#### Record excerpts:
============

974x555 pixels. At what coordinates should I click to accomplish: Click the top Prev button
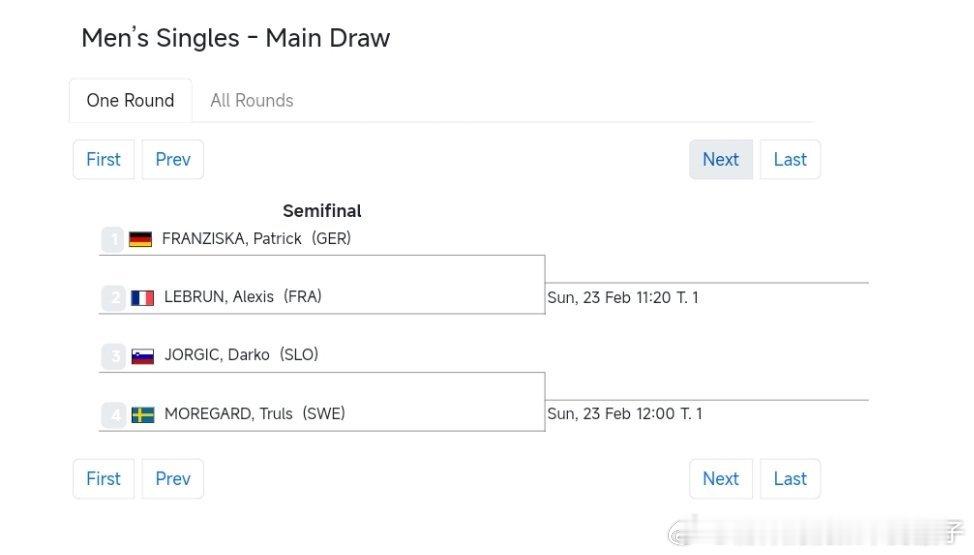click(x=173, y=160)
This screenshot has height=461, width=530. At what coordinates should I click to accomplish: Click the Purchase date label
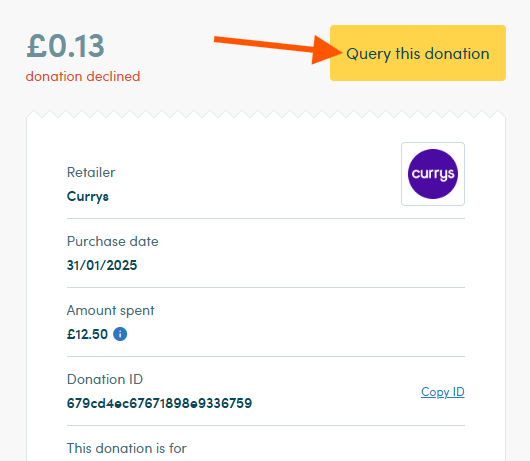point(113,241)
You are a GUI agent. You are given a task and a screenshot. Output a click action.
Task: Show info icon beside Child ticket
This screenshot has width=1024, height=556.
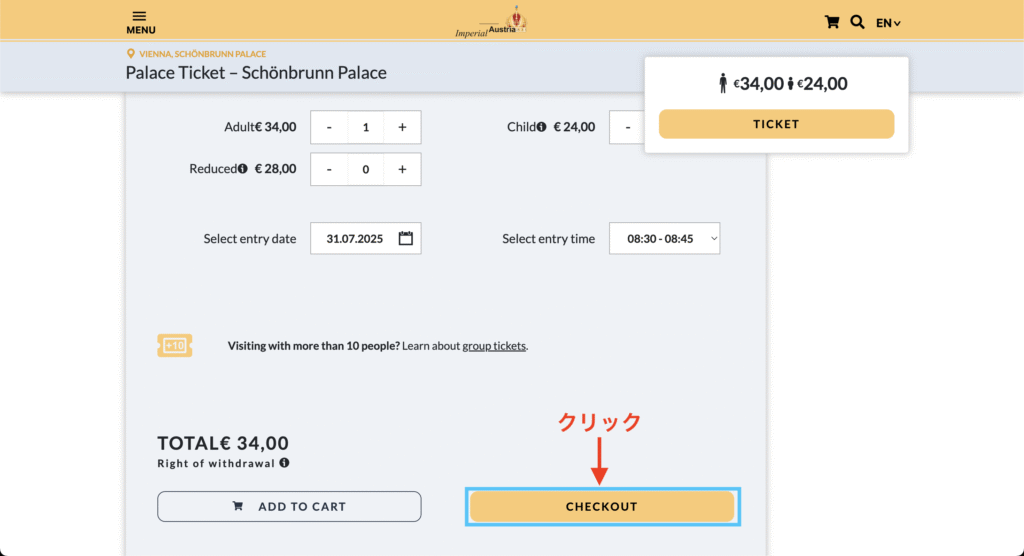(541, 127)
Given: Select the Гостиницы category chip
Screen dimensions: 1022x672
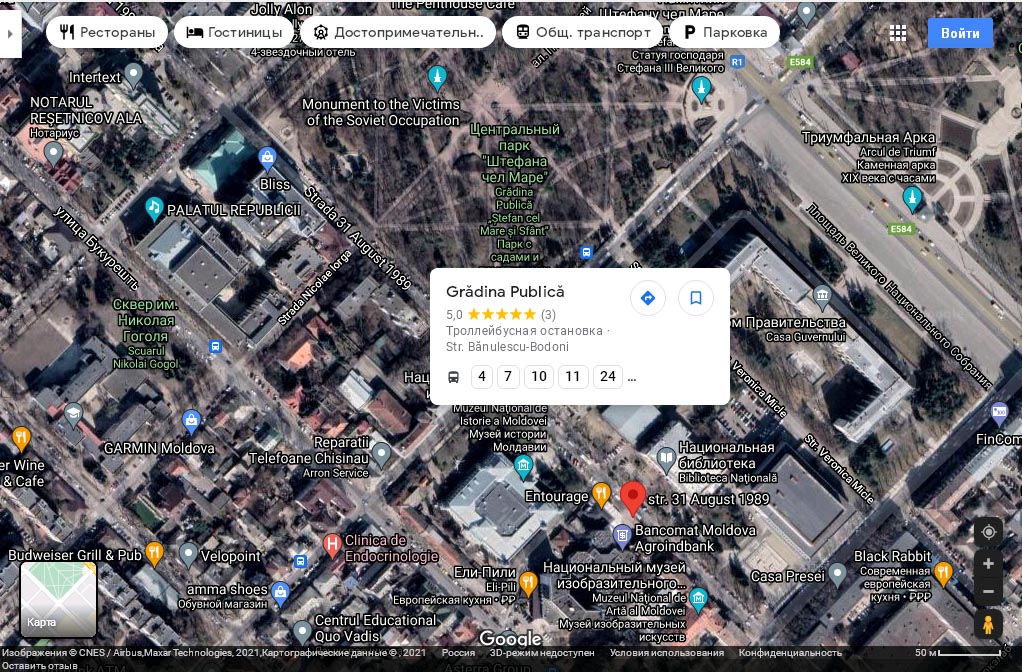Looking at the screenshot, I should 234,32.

============

#### Aim of the task:
Your copy of the entries must be exact and must not include any of their pictures.

#### Answer to this task:
974x555 pixels. At what coordinates should I click to accomplish: Click the top Prev button
click(x=173, y=160)
This screenshot has height=461, width=530. At what coordinates should I click to accomplish: Click the Purchase date label
point(113,241)
You are a GUI agent. You are given a task and a screenshot. Output a click action.
Task: Show info icon beside Child ticket
This screenshot has width=1024, height=556.
(541, 127)
Given: Select the Гостиницы category chip
Screen dimensions: 1022x672
Looking at the screenshot, I should 234,32.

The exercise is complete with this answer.